Part D is the prescription drug coverage piece of Medicare. It looks simple from the outside and gets confusing fast — formularies, tiers, deductibles, late enrollment penalties that follow you for life. Here's what actually matters and how to think about it.

First, what is Part D?

Part D is the prescription drug part of Medicare. It's separate from Part A (hospital), Part B (medical), and Medigap — the supplement plan some people buy to fill in the gaps Original Medicare leaves behind. None of those cover your retail prescriptions. Part D does.

You get Part D one of two ways.
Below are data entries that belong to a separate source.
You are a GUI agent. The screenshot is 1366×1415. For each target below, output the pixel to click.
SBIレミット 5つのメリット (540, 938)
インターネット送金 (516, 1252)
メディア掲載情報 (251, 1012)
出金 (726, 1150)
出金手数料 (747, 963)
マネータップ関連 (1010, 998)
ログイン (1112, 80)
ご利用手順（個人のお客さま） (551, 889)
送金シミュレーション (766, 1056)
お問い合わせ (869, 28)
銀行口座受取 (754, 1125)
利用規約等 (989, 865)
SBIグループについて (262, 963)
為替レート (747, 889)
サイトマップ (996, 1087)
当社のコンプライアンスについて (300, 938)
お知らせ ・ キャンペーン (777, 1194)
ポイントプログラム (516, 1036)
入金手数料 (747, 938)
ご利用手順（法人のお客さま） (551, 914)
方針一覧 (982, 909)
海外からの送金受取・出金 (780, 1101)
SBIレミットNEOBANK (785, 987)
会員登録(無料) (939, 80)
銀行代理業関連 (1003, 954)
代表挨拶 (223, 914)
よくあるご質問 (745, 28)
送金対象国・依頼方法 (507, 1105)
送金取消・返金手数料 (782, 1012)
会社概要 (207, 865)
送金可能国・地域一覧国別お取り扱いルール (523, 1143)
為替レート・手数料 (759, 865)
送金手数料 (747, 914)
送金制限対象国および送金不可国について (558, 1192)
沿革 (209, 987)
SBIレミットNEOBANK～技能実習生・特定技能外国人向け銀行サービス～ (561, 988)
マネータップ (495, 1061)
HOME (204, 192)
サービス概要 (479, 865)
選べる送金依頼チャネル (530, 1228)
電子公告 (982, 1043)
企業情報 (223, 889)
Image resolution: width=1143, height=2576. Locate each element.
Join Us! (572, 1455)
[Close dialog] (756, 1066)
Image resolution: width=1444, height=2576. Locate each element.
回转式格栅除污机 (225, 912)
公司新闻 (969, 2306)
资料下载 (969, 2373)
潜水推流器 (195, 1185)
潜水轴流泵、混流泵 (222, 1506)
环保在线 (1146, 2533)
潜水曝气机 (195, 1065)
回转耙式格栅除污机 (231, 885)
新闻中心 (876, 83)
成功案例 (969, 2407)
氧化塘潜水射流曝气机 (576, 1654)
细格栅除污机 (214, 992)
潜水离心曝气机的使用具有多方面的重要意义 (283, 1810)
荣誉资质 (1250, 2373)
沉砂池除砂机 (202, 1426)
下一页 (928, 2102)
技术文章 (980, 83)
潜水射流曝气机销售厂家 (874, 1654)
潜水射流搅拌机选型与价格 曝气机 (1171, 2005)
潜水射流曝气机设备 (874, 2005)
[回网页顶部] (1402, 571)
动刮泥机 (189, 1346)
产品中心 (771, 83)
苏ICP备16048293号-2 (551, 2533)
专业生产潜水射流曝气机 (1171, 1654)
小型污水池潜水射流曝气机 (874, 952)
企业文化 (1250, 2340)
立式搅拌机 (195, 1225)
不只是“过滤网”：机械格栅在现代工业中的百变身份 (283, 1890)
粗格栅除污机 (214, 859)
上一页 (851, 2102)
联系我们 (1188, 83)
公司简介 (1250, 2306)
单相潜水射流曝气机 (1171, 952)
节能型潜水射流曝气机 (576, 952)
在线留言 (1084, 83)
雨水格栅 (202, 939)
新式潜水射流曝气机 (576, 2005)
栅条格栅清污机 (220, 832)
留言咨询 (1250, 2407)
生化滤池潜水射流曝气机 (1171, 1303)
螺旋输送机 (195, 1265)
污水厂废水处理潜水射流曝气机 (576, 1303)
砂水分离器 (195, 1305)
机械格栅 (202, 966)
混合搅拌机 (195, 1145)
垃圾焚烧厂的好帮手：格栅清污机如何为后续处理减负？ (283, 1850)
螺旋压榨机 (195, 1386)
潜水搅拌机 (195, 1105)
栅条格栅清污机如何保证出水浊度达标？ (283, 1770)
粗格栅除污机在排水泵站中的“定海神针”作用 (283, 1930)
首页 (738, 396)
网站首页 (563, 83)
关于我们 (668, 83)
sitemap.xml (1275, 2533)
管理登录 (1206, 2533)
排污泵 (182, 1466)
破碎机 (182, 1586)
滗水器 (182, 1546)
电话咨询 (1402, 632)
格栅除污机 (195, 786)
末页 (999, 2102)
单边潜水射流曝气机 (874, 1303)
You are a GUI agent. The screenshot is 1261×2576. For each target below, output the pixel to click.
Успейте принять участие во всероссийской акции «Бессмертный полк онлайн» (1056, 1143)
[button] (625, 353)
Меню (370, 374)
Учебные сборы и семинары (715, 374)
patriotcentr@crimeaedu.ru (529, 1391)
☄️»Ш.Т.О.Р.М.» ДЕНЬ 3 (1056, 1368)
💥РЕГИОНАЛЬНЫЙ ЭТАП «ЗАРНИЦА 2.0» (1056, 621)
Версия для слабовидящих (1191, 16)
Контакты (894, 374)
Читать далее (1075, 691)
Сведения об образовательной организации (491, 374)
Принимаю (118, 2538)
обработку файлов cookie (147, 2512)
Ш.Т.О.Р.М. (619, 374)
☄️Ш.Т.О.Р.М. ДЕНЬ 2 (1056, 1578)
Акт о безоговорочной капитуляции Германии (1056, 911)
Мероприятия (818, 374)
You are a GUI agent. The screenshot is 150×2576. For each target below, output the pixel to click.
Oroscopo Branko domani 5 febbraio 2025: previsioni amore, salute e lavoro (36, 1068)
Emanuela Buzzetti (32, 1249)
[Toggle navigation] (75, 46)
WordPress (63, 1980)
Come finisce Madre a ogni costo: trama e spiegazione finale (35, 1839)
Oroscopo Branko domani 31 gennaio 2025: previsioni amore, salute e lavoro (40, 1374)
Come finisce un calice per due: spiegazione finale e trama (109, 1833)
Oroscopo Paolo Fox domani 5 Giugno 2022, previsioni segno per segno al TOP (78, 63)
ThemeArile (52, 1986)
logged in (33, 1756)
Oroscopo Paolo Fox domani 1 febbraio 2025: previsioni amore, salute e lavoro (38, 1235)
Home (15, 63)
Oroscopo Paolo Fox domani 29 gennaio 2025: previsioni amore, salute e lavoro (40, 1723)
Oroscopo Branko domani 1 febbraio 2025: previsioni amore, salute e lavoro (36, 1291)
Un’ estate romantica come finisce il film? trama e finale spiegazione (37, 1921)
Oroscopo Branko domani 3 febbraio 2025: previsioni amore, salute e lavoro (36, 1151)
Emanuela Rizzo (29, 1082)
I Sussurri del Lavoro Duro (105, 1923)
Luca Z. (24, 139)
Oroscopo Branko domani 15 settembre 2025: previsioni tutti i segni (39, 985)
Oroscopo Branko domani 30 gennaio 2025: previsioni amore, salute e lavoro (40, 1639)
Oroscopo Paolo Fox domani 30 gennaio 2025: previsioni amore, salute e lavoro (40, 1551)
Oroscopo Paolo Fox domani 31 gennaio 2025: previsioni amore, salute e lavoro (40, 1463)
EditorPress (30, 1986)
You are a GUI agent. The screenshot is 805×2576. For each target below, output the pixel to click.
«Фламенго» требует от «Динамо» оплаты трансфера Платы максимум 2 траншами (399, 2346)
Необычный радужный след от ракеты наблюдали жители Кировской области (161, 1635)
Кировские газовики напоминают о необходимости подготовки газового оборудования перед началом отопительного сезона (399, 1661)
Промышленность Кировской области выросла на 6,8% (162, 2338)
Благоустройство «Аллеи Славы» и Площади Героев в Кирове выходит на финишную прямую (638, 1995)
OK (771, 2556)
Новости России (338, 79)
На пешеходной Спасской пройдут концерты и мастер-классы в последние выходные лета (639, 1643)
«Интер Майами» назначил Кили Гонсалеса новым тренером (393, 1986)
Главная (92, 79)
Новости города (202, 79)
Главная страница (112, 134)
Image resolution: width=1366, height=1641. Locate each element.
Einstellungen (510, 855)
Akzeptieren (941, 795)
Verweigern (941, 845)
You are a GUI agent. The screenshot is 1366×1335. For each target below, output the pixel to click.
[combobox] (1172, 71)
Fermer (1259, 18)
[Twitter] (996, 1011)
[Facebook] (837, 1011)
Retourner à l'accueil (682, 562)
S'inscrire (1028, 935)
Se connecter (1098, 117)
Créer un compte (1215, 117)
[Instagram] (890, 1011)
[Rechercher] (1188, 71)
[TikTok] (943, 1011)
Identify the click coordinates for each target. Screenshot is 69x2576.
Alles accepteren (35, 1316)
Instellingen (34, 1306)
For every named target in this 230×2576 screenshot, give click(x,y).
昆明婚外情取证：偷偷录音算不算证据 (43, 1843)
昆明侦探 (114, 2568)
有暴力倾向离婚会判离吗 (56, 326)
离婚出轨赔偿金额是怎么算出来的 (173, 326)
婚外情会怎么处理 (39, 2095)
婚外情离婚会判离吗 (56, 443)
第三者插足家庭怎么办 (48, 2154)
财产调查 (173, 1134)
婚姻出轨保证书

Either you buy a stand-alone Part D plan that pairs with Original Medicare, or you enroll in a Medicare Advantage plan that has prescription drug coverage built in. Most people on Original Medicare with a Medigap plan also have a stand-alone Part D plan running alongside both of them — three pieces working together.

Part D plans are sold by private insurance companies approved by Medicare. The plans follow federal rules, but each carrier decides which specific medications are on their list, what tier each medication is in, and how much you pay for it. That's why two Part D plans with similar premiums can give you wildly different experiences depending on what prescriptions you actually take.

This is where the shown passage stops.